For those fondant fillings, can someone point me to a recipe as a starting point? The Greweling book does mention fruit-based fondant fillings, but I don't see any of them that include cream (which these evidently do?).

Posted (edited)

It's usually butter oil that is added to the chocolate - so just the fat not the the liquid part. 

 

Get a copy of @Chocolot's book - Candymaking - good book when you want to learn to make creams. Then pick her brain here!

Edited by Kerry Beal (log)
  • Like 1
Posted

I see, that makes sense. Any suggestions for where to find butter oil in non-commercial quantities? I'm not seeing it on the baking supply sites where I've found other ingredients. Same goes for the soft version of fondant actually (which sounds like it's a pain to make by hand).

 

I'll check out the book, thanks for the recommendation! Is this the right one? Candymaking Paperback – January 1, 1987 (eG-friendly Amazon.com link)

 

Posted
40 minutes ago, jauhe said:

Any suggestions for where to find butter oil in non-commercial quantities?

 

You could use ghee or clarified/browned butter.

  • Like 2
Posted
1 hour ago, jauhe said:

Same goes for the soft version of fondant actually (which sounds like it's a pain to make by hand).

 

 

Pouring fondant can be found in small (and very inexpensive) quantities at L'Epicérie--a  wonderful source for many things in the pastry realm.  In fact, the business was created to provide small quantities to small producers.

  • Like 1
Posted
2 hours ago, jauhe said:

I see, that makes sense. Any suggestions for where to find butter oil in non-commercial quantities? I'm not seeing it on the baking supply sites where I've found other ingredients. Same goes for the soft version of fondant actually (which sounds like it's a pain to make by hand).

 

I'll check out the book, thanks for the recommendation! Is this the right one? Candymaking Paperback – January 1, 1987 (eG-friendly Amazon.com link)

 

Yup - that's the one. 

  • Like 1
Posted
42 minutes ago, Jim D. said:

 

Pouring fondant can be found in small (and very inexpensive) quantities at L'Epicérie--a  wonderful source for many things in the pastry realm.  In fact, the business was created to provide small quantities to small producers.

 

That's exactly what I was looking for, incredible selection there, thanks.

Posted

Any pre-made fondant is going to be water based.  You are going t owant to make your own cream based.

Ruth Kendrick

Chocolot
Artisan Chocolates and Toffees
www.chocolot.com

Posted

I see thanks, the regular way to make fondant, but just with the same quantity of cream instead of water?

 

And following up on the butter oil or ghee topic, any idea how much to add to chocolate to soften it but still allow it to release from molds?

Posted
7 minutes ago, jauhe said:

I see thanks, the regular way to make fondant, but just with the same quantity of cream instead of water?

 

And following up on the butter oil or ghee topic, any idea how much to add to chocolate to soften it but still allow it to release from molds?

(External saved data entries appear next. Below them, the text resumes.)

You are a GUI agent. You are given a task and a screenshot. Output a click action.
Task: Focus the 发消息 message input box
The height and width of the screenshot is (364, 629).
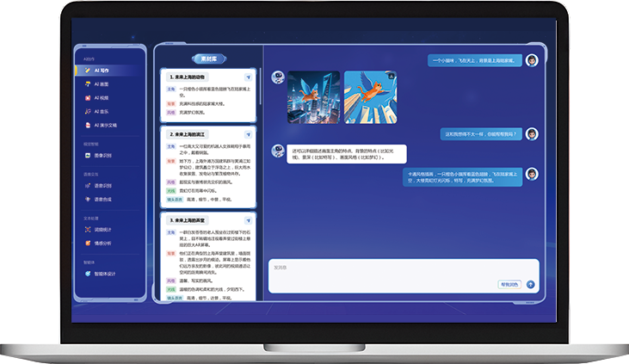point(404,275)
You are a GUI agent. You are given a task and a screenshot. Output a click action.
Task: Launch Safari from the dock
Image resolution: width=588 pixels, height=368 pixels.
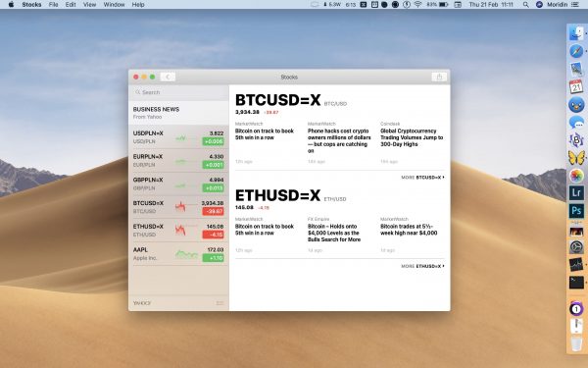click(576, 51)
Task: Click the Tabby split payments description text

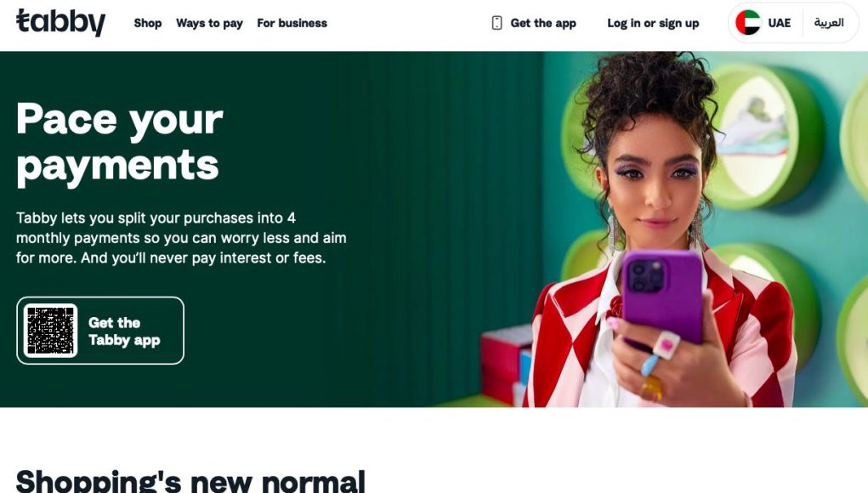Action: point(181,238)
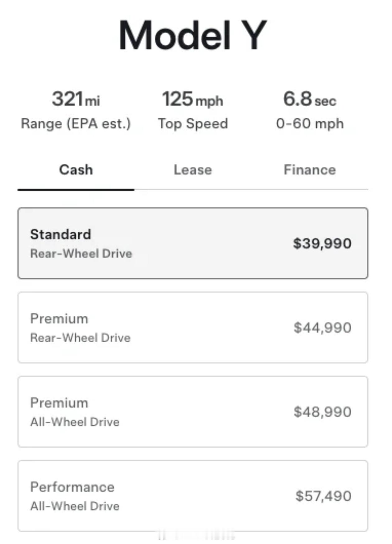
Task: Click the Range (EPA est.) label
Action: [76, 124]
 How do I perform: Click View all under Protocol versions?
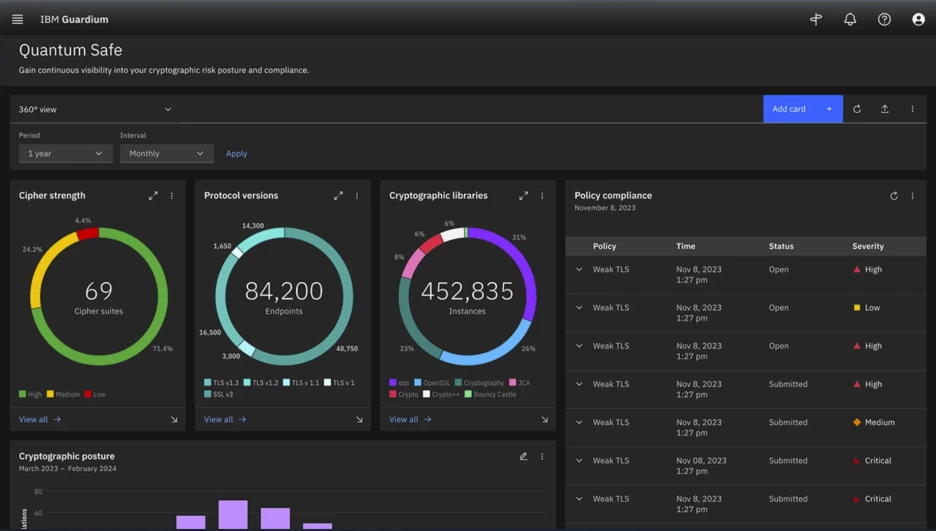coord(225,419)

Start with about 1% butter oil - max is 4% but that will make it quite soft. 

 

See the book for the cream fondant recipe. I actually make my fondant following Ruth's recipe as a 'bob syrup' - cook to temperature, cool down to 60º C then add a glob of commercial soft white fondant to act as seed and avoid the need to beat. 

  • Like 1
  • 4 weeks later...
Posted

Got the book, it's full of great recipes, thanks for the recommendation! All of them call for light corn syrup instead of the glucose syrup that the "professional" books call for. Can those be substituted 1-1, or is there a difference using regular corn syrup?